The efficiency will be maximum when the denominator of the above expression is minimum. In order to determine minimum value of denominator, differential it with respect to variable (I_L in this case) and equate it to zero, i.e.

$$\mathrm{\frac{d}{dI_{L}}[1+(\frac{I_{L}R_{a}}{V})+(\frac{W_{c}}{VI_{L}})]\:=\:0}$$

$$\mathrm{⇒\:0+\frac{R_{a}}{V}-\frac{W_{c}}{VI_L^2}\:=\:0}$$

$$\mathrm{⇒\:\frac{R_{a}}{V}=\frac{W_{c}}{VI_L^2}}$$

$$\mathrm{⇒\:I_L^2R_{a}=W_{c}}$$

$$\mathrm{⇒\: Variable\:Losses = Constant\:Losses}$$

Hence, the efficiency of a DC generator is maximum when the load current is such that the variable losses are equal to the constant losses.

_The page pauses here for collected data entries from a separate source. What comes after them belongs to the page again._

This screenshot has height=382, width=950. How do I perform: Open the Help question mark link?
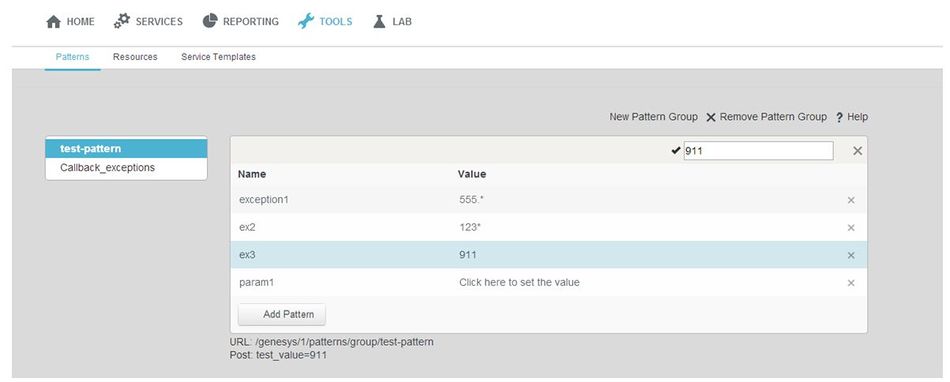(x=852, y=117)
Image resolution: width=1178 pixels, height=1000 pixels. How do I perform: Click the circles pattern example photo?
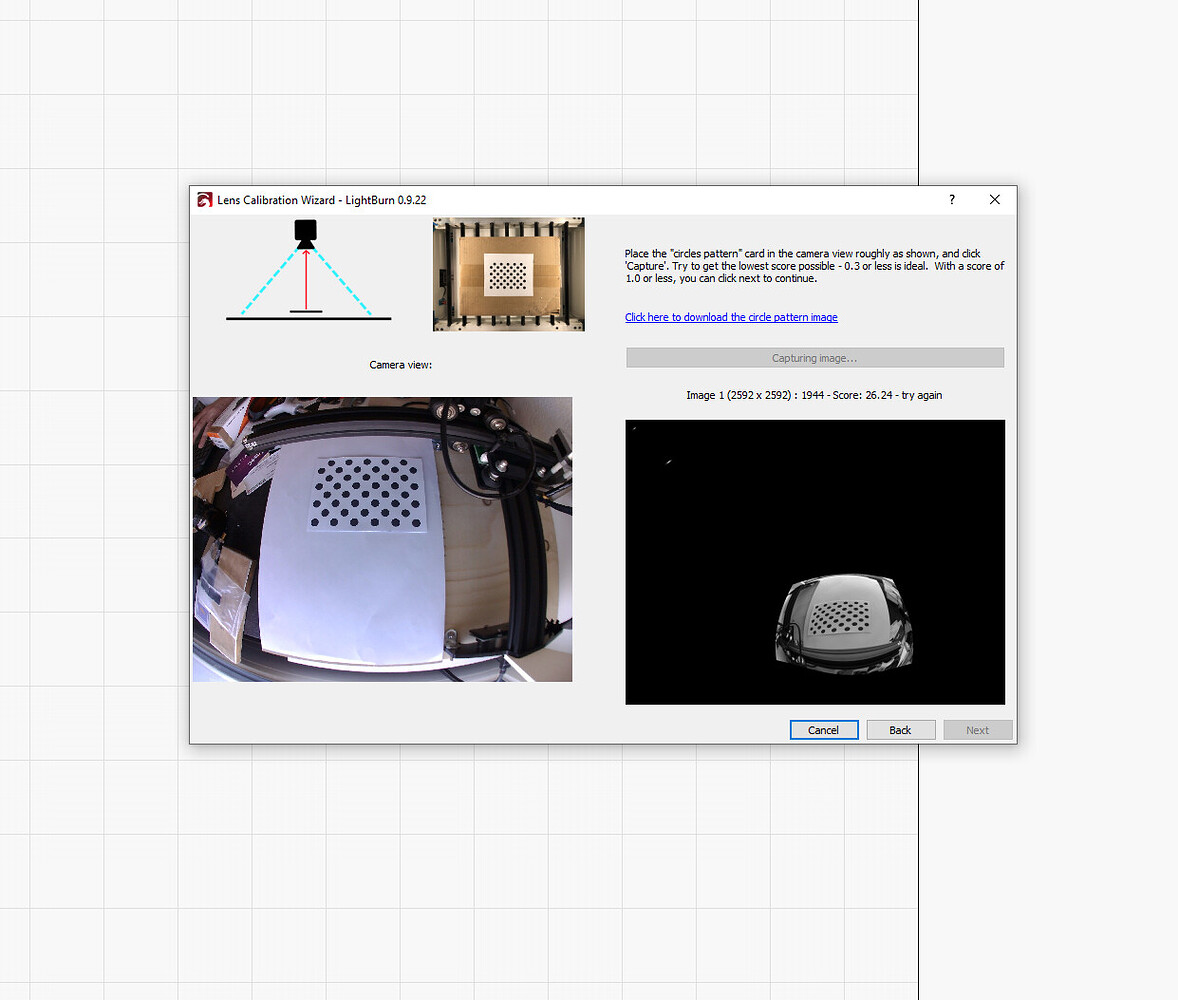508,274
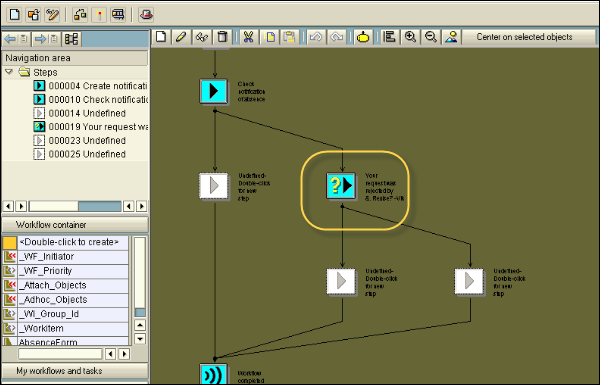The height and width of the screenshot is (385, 600).
Task: Collapse the Steps folder tree
Action: point(9,72)
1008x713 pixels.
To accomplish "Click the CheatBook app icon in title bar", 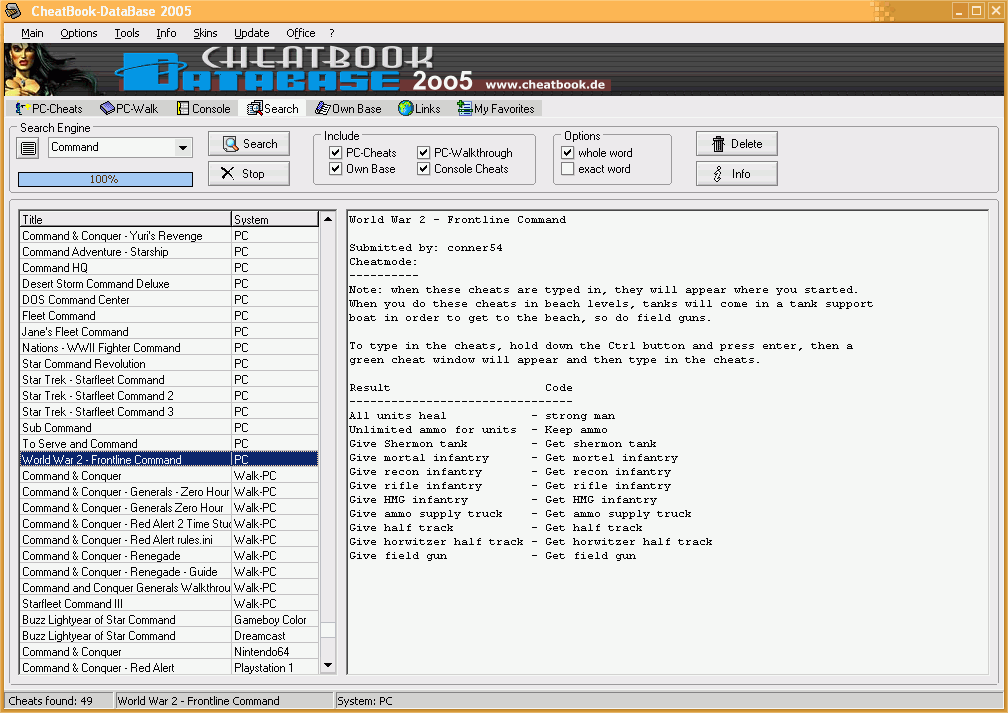I will 13,11.
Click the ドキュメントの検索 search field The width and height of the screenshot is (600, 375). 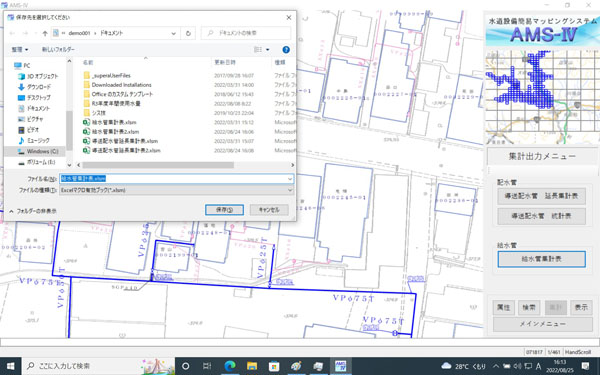point(246,33)
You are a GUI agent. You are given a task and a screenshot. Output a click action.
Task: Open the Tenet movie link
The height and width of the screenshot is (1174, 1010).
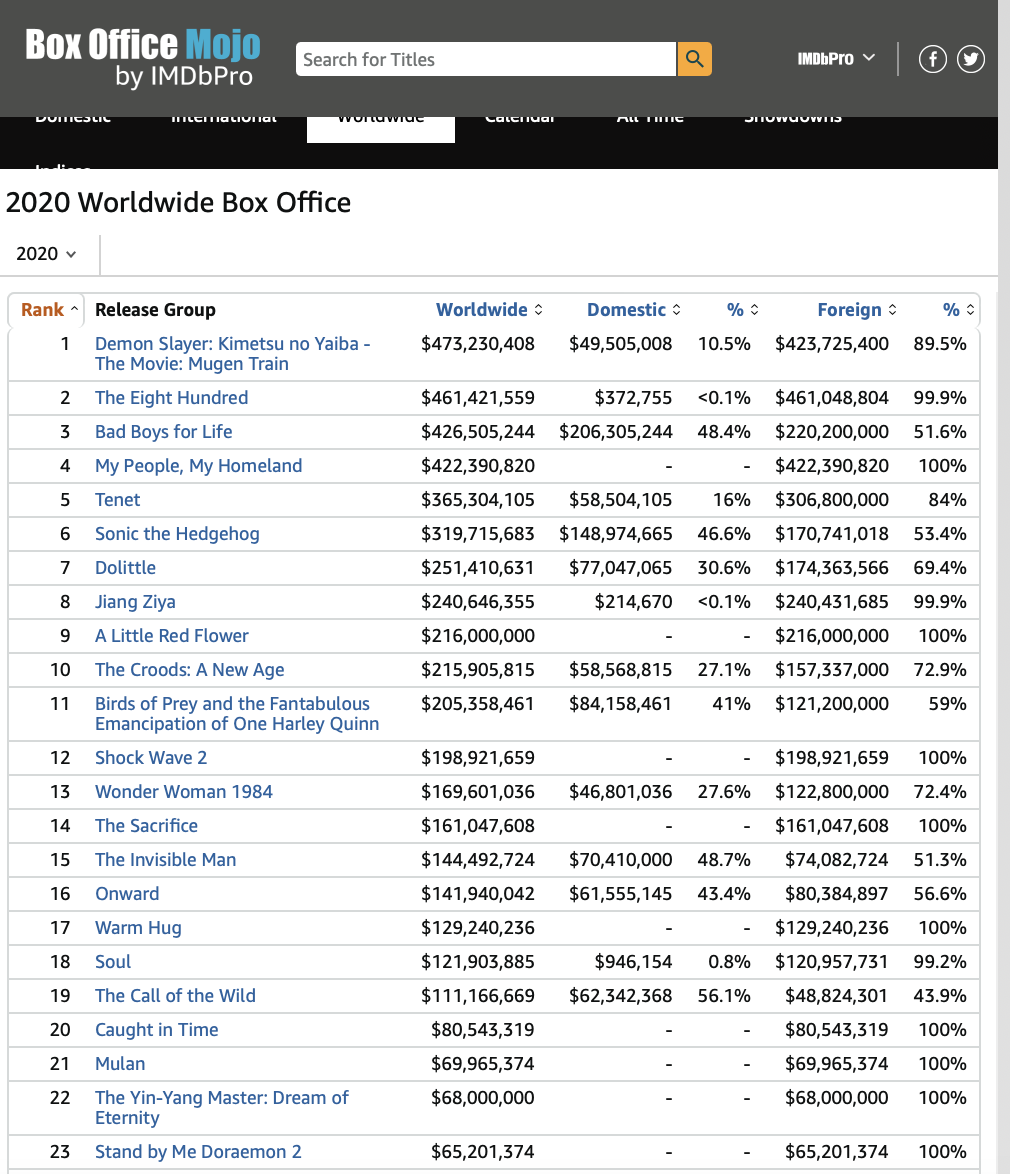pyautogui.click(x=117, y=500)
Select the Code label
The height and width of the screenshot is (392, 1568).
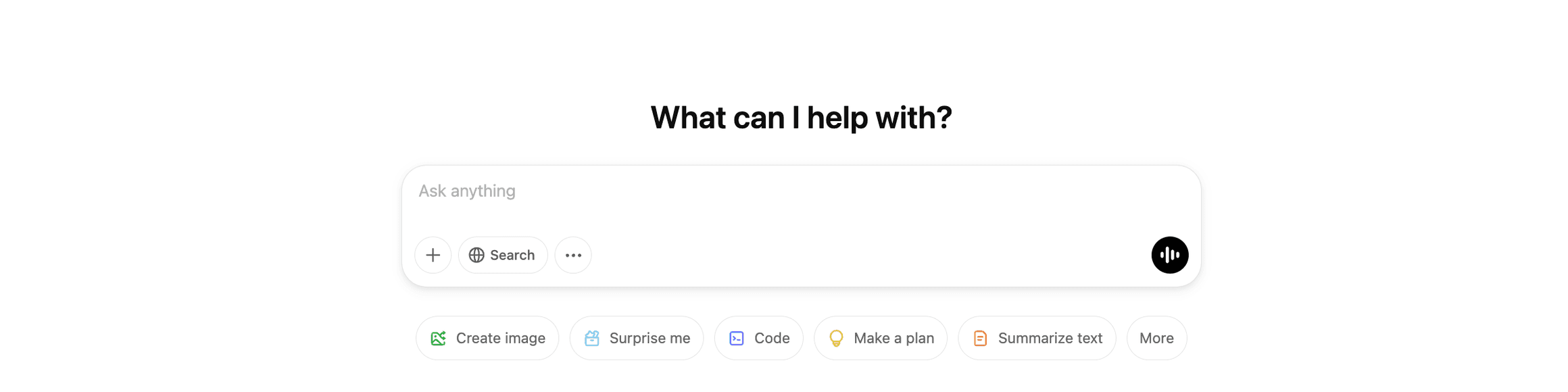pos(772,338)
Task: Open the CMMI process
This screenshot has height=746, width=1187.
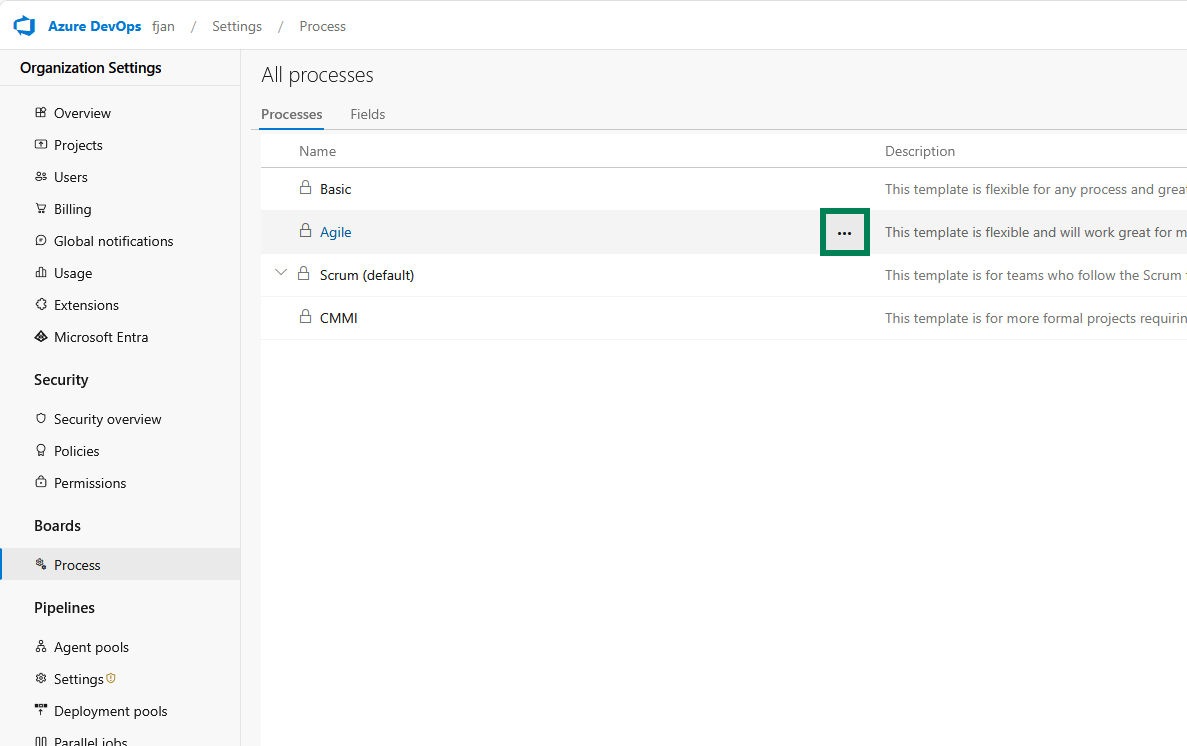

The load current corresponding to maximum efficiency is given by,

$$\mathrm{I_{L}=\sqrt{\frac{W_{c}}{R_{a}}}}$$

Numerical Example

A shunt generator supplies 95 A at a terminal voltage of 240 V. The armature and shunt field resistances are 0.2 Ω and 60 Ω respectively. The iron and frictional losses are 2000 W. Find the efficiency of DC generator. Also determine the value of load current at which maximum efficiency occurs.

Solution −

Efficiency of DC Generator −

$$\mathrm{Shunt\:field\: current,\:I_{sh}\:=\:\frac{V}{R_{sh}}\:=\:\frac{240}{60}\:=\:6A}$$

$$\mathrm{Armature \:current,\:I_{a} = I_{L} + I_{sh} = 95 + 6 = 101 A}$$

$$\mathrm{Armature \:cu \:losses\:=\:=\:I_a^2R_{a}\:=\:(101)^2 × 0.2 = 2040.2 W}$$

$$\mathrm{Shunt \:field \:cu \:losses\:= I_{sh}^{2}R_{sh}\:= \:(6)^2 × 60 = 2160 W}$$

$$\mathrm{\therefore \:Total \:cu \:losses\:=\:2040.2 + 2160 = 4200.2\: W}$$

The total stray losses are given equal to 2000 W. Thus,

$$\mathrm{Total \:losses \:= \:Stray \:losses \:+\: Cu \:losses}$$

$$\mathrm{⇒\:\:Total \:Losses\: = \:2000 + 4200.2\: = \:6200.2\: W}$$

$$\mathrm{Output \:Power,\:P_{o} \:=\: VI_{L}\: = \:240 × 95 \:= \:22800 W}$$

Therefore, the input power will be

$$\mathrm{Input \:Power, \:P_{i} \:=\: P_{o} + Losses \:= \:22800 + 6200.2\: = \:29000.2 W}$$

$$\mathrm{\therefore\:Efficiency,\:\eta\:=\:\frac{P_{o}}{P_{i}}\:=\:\frac{22800}{29000.2}\times100\%\:=\:78.62\%}$$

The Load Current Corresponding to Maximum Efficiency −

$$\mathrm{Constant \:Losses,\:W_{c}\: =\: Shunt \:field \:cu \:loss \:+\: Stray \:losses}$$

$$\mathrm{⇒W_{c}=\:2160 + 2000 \:= \:4160 W}$$

$$\mathrm{I_{L}=\sqrt\frac{W_{c}}{R_{a}}\:=\:\sqrt\frac{4160}{0.2}\:=\: 144.22 A}$$